Reproduce, without alteration, the portion of the listing below between the line containing "Where should I click to: Click" and the line containing "Action: point(320,196)", inclusive.
== Records to use
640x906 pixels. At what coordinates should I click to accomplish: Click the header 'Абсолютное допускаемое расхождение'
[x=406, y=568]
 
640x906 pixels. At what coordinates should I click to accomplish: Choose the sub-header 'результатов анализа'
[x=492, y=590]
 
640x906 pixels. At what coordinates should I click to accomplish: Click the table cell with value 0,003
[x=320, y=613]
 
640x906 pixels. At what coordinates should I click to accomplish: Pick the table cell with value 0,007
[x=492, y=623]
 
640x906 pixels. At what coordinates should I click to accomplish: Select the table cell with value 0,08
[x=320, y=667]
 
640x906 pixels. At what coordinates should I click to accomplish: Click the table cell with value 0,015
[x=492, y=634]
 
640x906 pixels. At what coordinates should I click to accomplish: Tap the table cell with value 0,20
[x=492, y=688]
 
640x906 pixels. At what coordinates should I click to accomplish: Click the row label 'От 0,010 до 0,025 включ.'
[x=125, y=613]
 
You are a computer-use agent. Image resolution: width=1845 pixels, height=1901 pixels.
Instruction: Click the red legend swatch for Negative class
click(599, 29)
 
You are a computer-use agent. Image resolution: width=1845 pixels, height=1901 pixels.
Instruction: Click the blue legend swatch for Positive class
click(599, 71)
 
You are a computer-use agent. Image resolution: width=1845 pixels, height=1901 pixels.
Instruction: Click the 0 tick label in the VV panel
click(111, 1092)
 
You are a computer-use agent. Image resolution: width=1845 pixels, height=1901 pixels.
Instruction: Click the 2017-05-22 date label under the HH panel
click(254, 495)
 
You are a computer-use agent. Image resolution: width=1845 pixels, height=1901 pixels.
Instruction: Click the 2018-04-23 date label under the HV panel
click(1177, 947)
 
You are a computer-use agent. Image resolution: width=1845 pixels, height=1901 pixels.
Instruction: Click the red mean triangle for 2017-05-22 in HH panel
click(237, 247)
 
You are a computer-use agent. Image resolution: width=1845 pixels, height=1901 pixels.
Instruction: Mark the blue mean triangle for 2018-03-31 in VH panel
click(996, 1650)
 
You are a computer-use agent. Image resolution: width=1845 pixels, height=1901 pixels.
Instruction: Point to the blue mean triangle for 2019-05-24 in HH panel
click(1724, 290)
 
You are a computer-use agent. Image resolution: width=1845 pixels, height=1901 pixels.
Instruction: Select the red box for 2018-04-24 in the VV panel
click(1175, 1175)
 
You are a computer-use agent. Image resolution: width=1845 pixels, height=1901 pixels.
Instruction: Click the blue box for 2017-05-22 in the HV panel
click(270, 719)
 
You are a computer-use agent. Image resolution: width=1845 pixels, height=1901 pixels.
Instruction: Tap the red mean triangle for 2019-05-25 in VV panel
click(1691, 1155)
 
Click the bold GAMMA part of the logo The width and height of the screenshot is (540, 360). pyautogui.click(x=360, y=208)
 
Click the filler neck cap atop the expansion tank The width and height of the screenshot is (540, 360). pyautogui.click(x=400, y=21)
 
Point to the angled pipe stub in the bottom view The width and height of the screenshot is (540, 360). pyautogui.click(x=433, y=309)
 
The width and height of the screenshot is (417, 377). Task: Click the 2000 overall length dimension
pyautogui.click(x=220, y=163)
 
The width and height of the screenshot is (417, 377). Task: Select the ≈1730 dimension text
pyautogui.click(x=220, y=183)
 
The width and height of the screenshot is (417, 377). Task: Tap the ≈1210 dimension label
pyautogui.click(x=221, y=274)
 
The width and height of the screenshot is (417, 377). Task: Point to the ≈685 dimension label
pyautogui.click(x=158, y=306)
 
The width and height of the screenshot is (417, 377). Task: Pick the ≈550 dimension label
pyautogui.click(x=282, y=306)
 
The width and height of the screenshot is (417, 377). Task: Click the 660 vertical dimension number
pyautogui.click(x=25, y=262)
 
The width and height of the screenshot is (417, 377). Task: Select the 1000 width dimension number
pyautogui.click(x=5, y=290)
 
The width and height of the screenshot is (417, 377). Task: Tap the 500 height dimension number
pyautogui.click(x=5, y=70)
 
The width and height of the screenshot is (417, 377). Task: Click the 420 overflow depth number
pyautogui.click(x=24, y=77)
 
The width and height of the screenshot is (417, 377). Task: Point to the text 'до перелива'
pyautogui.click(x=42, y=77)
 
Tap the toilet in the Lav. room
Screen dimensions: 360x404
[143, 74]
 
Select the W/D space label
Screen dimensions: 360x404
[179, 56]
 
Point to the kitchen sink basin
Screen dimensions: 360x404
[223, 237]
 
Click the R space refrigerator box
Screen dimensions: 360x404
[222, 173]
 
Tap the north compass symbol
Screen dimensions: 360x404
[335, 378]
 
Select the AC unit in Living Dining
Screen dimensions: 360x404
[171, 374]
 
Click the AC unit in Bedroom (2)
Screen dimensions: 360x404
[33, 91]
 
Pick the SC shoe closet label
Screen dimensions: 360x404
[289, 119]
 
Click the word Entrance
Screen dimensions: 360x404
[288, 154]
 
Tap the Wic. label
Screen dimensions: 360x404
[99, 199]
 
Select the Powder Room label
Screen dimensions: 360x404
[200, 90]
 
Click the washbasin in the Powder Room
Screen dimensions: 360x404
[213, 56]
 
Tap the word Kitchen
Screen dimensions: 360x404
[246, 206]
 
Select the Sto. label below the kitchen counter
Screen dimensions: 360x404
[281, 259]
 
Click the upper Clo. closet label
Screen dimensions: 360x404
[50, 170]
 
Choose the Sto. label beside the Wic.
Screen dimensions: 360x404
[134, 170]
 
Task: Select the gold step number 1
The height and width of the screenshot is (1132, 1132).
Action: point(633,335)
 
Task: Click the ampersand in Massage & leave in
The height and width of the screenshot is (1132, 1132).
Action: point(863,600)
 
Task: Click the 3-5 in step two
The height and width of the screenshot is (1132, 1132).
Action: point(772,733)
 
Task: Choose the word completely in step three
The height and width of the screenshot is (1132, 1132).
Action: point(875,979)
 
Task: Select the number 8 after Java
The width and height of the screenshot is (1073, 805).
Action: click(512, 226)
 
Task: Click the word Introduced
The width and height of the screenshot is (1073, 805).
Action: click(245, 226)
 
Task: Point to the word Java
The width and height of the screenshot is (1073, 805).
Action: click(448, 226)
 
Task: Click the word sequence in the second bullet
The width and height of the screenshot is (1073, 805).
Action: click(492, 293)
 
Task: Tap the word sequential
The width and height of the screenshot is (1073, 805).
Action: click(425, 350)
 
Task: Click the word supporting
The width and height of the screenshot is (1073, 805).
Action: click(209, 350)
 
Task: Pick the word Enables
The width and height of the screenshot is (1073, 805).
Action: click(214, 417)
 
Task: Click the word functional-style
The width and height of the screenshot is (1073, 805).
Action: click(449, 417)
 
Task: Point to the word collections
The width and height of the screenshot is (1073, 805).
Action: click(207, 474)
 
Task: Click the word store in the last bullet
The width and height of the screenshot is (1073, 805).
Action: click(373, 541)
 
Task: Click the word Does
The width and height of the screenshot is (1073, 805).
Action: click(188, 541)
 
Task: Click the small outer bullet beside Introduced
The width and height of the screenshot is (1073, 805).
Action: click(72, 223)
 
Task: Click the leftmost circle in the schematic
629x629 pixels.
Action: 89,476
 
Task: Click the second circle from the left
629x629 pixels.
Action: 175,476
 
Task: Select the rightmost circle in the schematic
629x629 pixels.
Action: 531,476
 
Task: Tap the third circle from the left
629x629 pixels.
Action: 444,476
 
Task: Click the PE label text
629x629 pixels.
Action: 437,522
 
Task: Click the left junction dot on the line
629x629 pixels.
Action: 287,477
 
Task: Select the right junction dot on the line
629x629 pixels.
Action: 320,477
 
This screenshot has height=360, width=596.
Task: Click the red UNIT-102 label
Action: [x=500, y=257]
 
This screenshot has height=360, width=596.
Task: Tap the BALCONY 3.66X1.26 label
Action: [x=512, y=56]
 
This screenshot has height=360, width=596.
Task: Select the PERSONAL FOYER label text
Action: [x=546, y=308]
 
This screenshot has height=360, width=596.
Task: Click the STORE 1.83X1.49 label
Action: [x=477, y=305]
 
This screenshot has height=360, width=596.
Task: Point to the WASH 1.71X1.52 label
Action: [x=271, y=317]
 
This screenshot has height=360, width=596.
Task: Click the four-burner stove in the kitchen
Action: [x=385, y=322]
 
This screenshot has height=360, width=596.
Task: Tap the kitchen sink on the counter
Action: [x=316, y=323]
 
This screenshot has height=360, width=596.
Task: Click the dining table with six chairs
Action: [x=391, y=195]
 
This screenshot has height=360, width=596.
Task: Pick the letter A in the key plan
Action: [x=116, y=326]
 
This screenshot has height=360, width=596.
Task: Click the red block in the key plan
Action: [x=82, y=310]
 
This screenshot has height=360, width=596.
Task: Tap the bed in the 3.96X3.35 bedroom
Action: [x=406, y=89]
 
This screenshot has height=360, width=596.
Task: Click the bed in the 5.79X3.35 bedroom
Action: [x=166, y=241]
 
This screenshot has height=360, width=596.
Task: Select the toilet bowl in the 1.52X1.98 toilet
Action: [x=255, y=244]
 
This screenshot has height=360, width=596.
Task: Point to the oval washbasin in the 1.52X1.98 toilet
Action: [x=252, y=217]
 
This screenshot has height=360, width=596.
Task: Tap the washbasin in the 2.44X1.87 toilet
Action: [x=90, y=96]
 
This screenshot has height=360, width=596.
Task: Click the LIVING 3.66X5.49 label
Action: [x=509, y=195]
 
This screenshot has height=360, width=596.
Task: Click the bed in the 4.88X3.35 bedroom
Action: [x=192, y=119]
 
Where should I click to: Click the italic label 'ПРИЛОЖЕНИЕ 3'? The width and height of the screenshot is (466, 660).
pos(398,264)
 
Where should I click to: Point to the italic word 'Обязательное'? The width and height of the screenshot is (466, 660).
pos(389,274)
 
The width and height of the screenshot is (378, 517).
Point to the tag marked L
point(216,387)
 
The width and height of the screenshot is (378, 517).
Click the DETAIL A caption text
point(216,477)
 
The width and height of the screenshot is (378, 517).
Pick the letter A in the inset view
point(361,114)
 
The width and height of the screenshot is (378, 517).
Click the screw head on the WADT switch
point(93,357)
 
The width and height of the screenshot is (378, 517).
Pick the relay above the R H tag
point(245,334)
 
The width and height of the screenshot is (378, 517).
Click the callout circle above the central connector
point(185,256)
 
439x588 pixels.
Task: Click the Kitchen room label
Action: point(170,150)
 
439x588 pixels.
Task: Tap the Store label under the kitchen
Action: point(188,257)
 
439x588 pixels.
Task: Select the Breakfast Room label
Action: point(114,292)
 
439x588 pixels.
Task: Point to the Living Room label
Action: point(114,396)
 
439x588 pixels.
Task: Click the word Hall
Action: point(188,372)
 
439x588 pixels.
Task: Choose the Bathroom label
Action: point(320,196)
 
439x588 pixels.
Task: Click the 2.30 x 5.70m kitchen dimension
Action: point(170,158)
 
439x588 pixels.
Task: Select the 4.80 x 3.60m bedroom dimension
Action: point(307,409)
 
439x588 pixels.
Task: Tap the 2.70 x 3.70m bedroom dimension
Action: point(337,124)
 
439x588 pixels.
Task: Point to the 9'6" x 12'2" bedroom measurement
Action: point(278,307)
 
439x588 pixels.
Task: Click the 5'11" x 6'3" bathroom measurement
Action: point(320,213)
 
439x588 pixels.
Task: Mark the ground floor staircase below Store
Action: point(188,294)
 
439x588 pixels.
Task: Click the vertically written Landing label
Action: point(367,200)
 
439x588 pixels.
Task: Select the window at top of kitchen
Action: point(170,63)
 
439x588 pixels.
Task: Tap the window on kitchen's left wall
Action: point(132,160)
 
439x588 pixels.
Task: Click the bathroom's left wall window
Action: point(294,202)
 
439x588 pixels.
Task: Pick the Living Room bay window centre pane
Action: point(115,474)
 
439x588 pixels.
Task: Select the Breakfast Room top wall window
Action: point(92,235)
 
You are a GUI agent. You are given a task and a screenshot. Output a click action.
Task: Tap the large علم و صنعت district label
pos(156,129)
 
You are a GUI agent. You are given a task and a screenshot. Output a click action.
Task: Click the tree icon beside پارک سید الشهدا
====
• Task answer:
Where should I click to: Click the italic label 'ПРИЛОЖЕНИЕ 3'? The width and height of the screenshot is (466, 660).
pos(398,264)
 
Where should I click to: Point to the italic word 'Обязательное'? The width and height of the screenshot is (466, 660).
pos(389,274)
 
The width and height of the screenshot is (378, 517).
Point to the tag marked L
point(216,387)
 
The width and height of the screenshot is (378, 517).
Click the DETAIL A caption text
point(216,477)
 
The width and height of the screenshot is (378, 517).
Pick the letter A in the inset view
point(361,114)
 
The width and height of the screenshot is (378, 517).
Click the screw head on the WADT switch
point(93,357)
 
The width and height of the screenshot is (378, 517).
Pick the relay above the R H tag
point(245,334)
 
The width and height of the screenshot is (378, 517).
Click the callout circle above the central connector
point(185,256)
 
439x588 pixels.
Task: Click the Kitchen room label
Action: point(170,150)
 
439x588 pixels.
Task: Tap the Store label under the kitchen
Action: point(188,257)
 
439x588 pixels.
Task: Select the Breakfast Room label
Action: point(114,292)
 
439x588 pixels.
Task: Point to the Living Room label
Action: point(114,396)
 
439x588 pixels.
Task: Click the word Hall
Action: point(188,372)
 
439x588 pixels.
Task: Choose the Bathroom label
Action: point(320,196)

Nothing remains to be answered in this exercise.